Dei 28 grandi marchi interrogati dalla Ong per le condizioni nelle fabbriche dei loro fornitori in Turchia e il potenziale sfruttamento dei bambini siriani senza documenti e degli adulti, solo H&M e Next hanno ammesso di avere trovare bambini che lavorano nelle fabbriche turche, rivelando di avervi identificato minori nel corso del 2015 e di aver preso le dovute contromisure, consentendo ai minori, di cui non è stata specificata l’età, di poter tornare a studiare e di aver dato un sostegno alle loro famiglie.

La Turchia è il Paese dove si trova il maggior numero di rifugiati siriani, più di 2,5 milioni, in fuga dal conflitto iniziato nel 2011. A metà gennaio, in seguito anche ai colloqui con l’Unione europea, la Turchia ha promesso di concedere il permesso ai profughi di lavorare: in questo modo sarà più difficile che cadano nel lavoro nero, sottopagato e dove il lavoro minorile è purtroppo la norma.
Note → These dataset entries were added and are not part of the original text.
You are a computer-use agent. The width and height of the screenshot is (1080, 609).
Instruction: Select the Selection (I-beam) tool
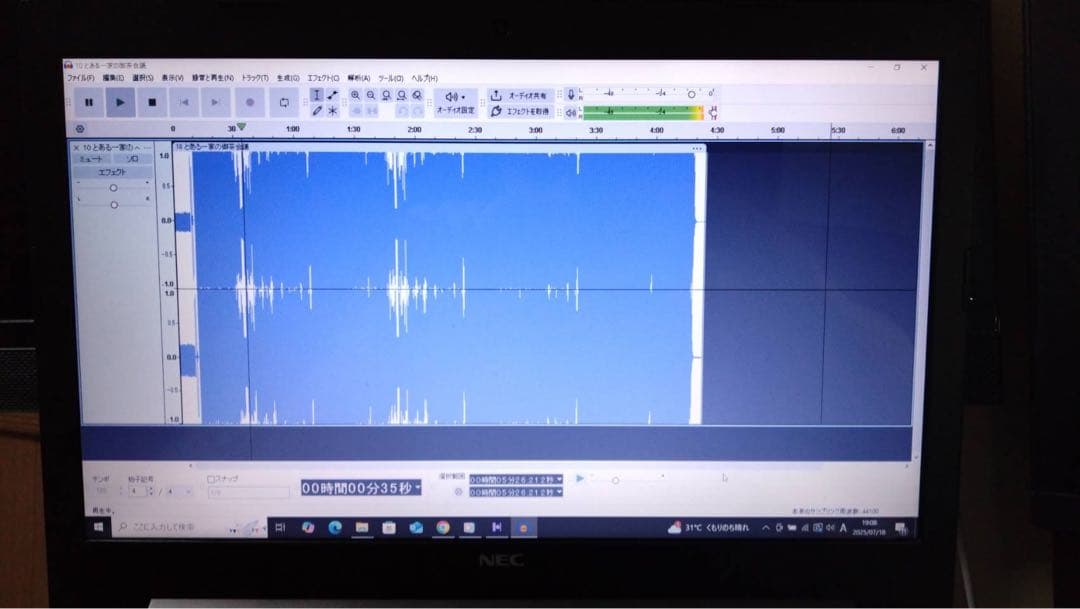click(x=317, y=95)
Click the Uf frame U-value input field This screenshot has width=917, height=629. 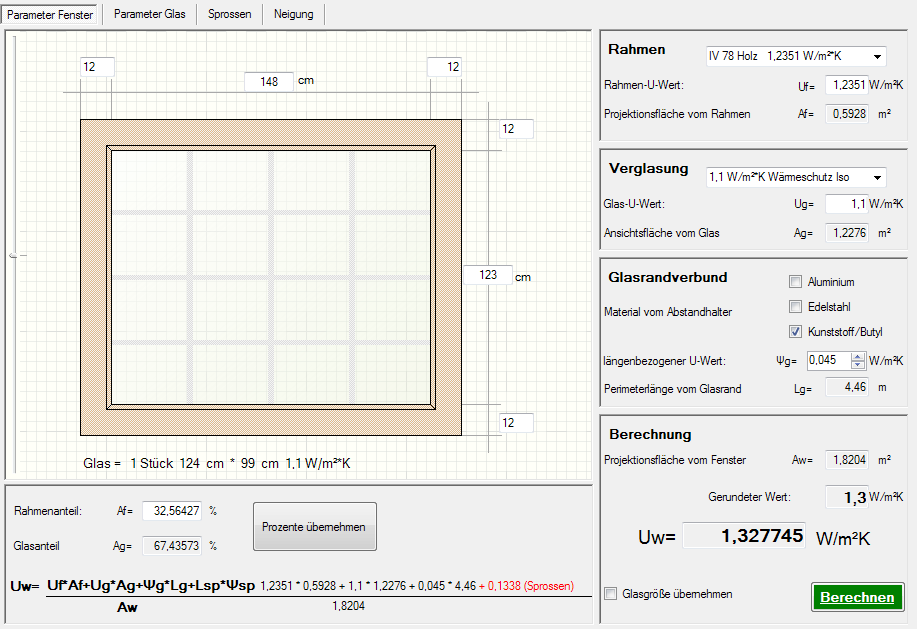coord(845,87)
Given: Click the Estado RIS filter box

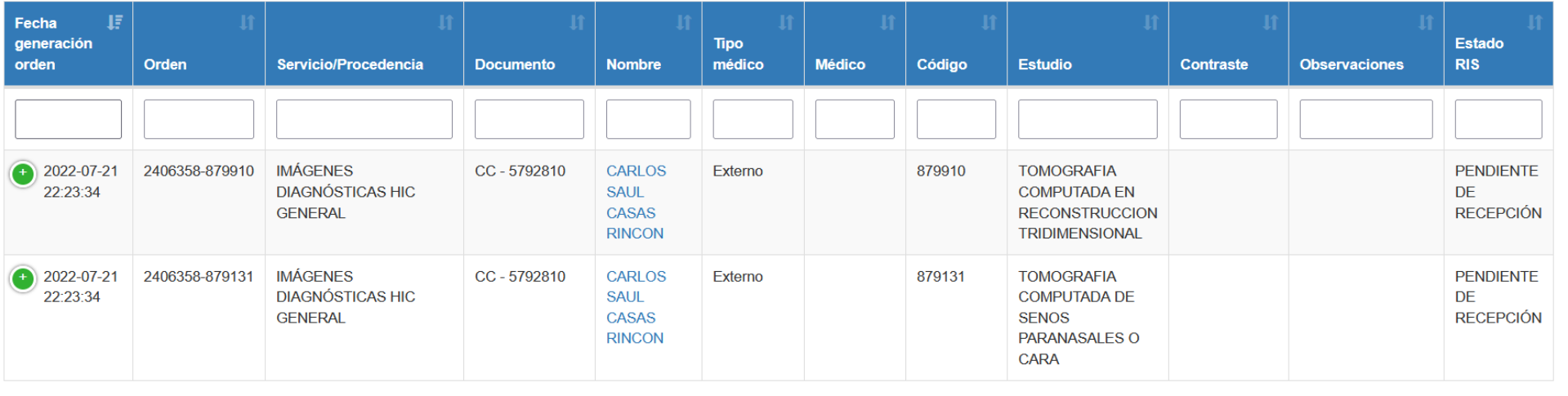Looking at the screenshot, I should 1498,119.

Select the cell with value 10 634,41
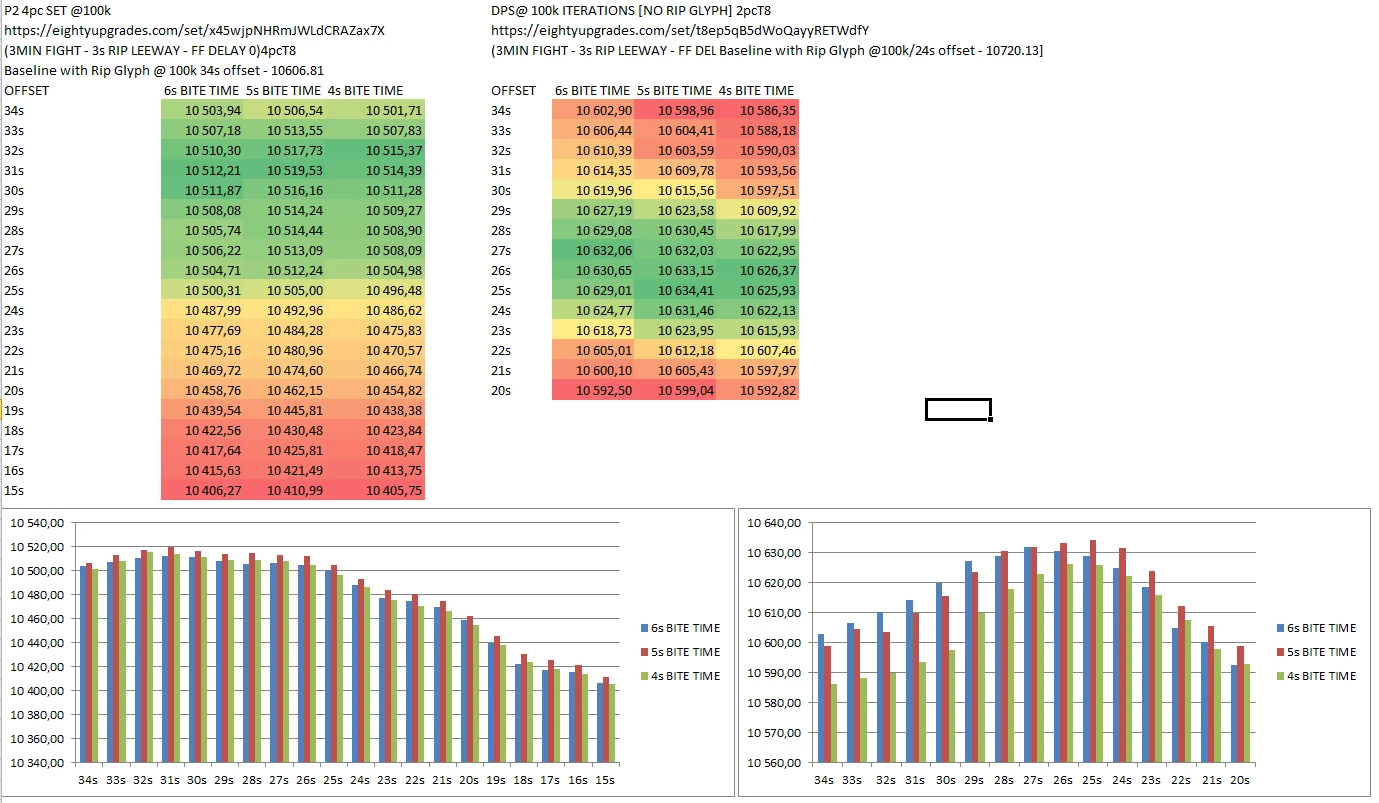675,290
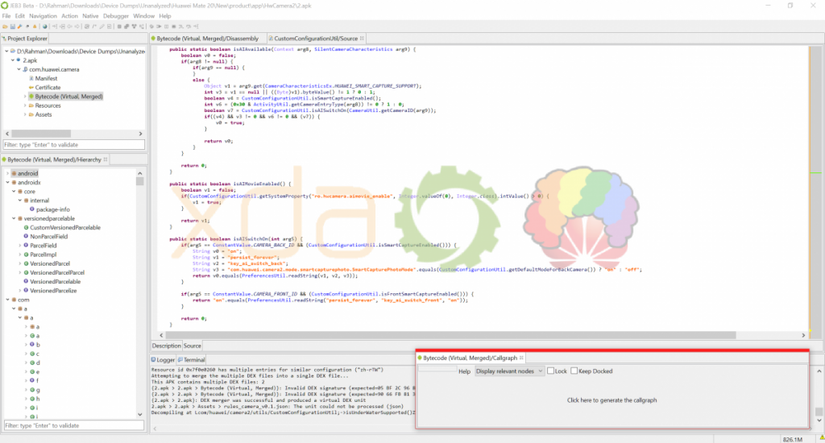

Frattanto continuano i morti in mare, nella traversata tra Turchia e Grecia, mentre il governo turco, in attesa dei tre miliardi concordati con Bruxelles per trattenere i rifugiati o “ridurne notevolmente il flusso”, avrà accolto con piacere le parole del Presidente della Commissione europea Jean Claude Juncker, rivolto alla Plenaria di Strasburgo ieri mattina: “I tre miliardi a favore della Turchia devono essere messi a disposizione. Tutti dobbiamo rispettare i nostri impegni. Anche il governo italiano, nel frattempo, s’è detto disponibile. E’ un fatto positivo che riconosco. La Turchia ha circa tre milioni di profughi ed è quindi chiaro che i tre miliardi di sostegno per i rifugiati di Siria in Turchia devono essere erogati. Sono necessari e ci tengo a ringraziare gli Stati membri, e soprattutto l’Italia, che hanno dato prova di solidarietà. Dobbiamo aiutare i Paesi vicini alla Siria con solidarietà concreta […] questo non vale solo per la Turchia ma anche per Giordania e Libano, che hanno al momento la massima densità di profughi al mondo”.